Today is the day of infamy, the day the Japanese bombed Pearl Harbor... It was the beginning of a war that totally destroyed Japan and took the lives of many people: American, Japanese, Chinese, Korean, Filipino, Dutch, Australian and countless others. What a stupid war. Japan had visions of grandeur, colonizing neighboring countries, becoming the major power in East Asia. Why? The question is too complicated and I will let the historians deal with it. I will simply take the position that war is usually unnecessary, and started by closed-minded men who will ultimately make other men die for their decision. I wonder how many soldiers with the surname Bush, Cheney or Rumsfeldt have died in Iraq? Virtually zero, I would wager.
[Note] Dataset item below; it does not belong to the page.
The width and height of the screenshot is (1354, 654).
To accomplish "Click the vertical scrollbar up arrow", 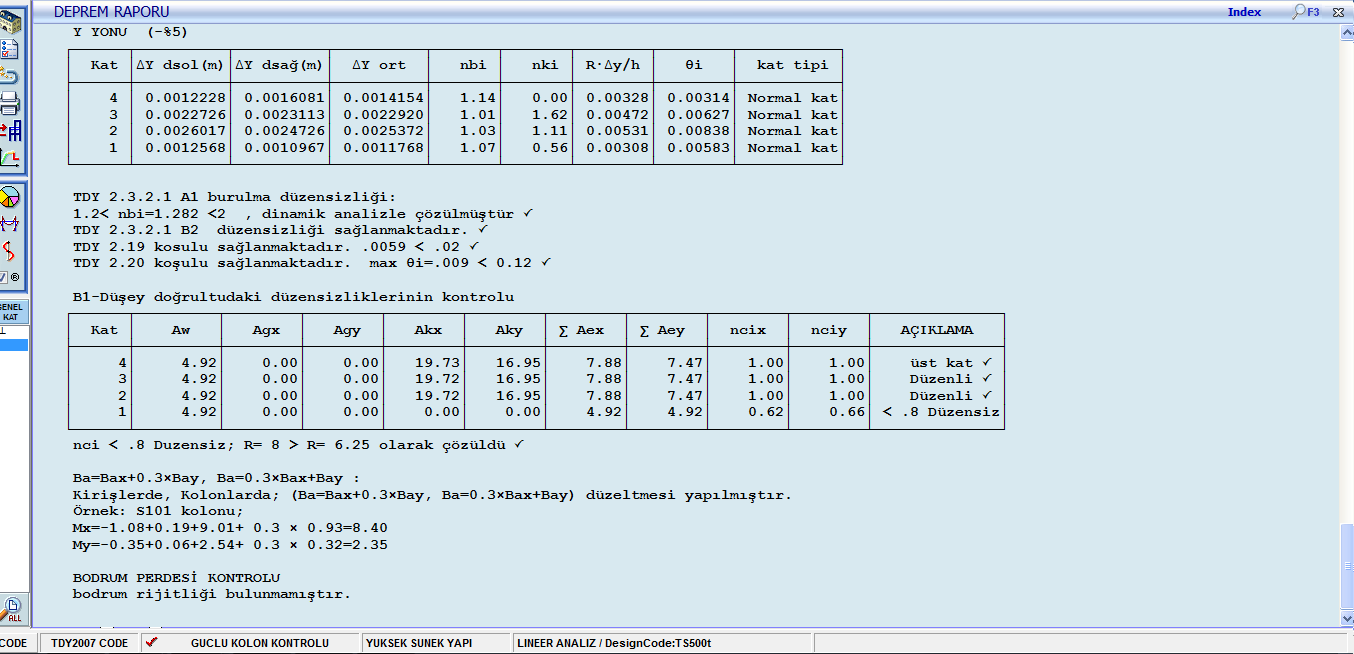I will pyautogui.click(x=1346, y=33).
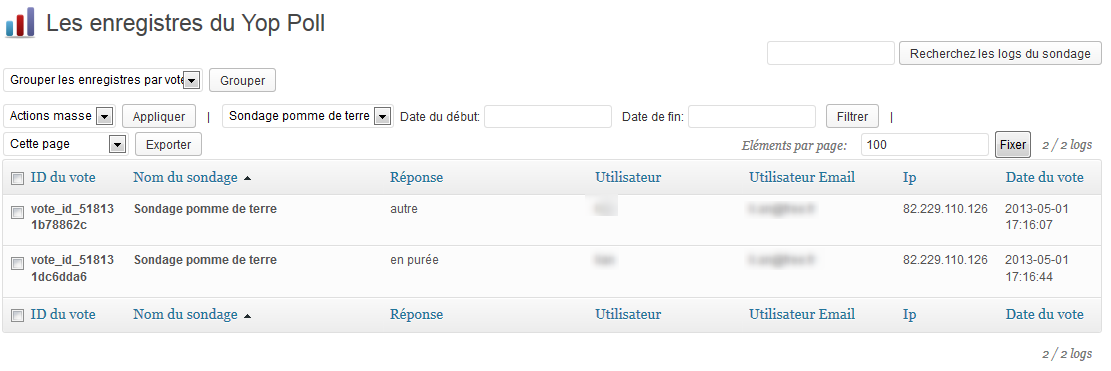The image size is (1111, 371).
Task: Sort by Date du vote column header
Action: (x=1044, y=178)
As a youth, I was just as stupid. As a Japanese-American, I thought, rediculously, that I was Japanese. When the war movie, Tora, Tora, Tora came out (early 70s), my friends and I went to the Grauman's Chinese theater in Hollywood to root for the Japanese. As the Zeros were torpedoing the battleships and bombing the airstrips, we hooted and hollored and waved our Japanese naval flags (right) in the theater. You can imagine we were received with loud boos and a storm of popcorn. But we were young and stupid and "Japanese". Of course, I now realize that I am not Japanese. Indeed, the more I study Japan, the more I realize that I am not one of them. So why were we like that? Well, as JAs, we were marginalized in the country of our birth, the good ol' US of A. We certainly didn't feel like we belonged to any segment of the society and so we ended up imagining we had an affinity with our cultural heritage, the land of the rising sun. Since the mainstream didn't allow us to swim along them, we had to create or imagine our own tributaries. And for us it was a connection to Japan. As unrealistic as it was, it still made us feel good. The 70s was not the best of times to be a minority, but it was a good time to feel like a minority: On the coattails of Black Power and Chicano Power, it felt good to have some kind of identity, and for us it was to be Japanese.

I feel like I'm rambling... I 'm not trying to blame anyone or any segment of society. It was what it was...

How do Asian youth feel today? Is the feeling similar? Would you wave a J flag--or a kendo shinai--during The Last Samurai?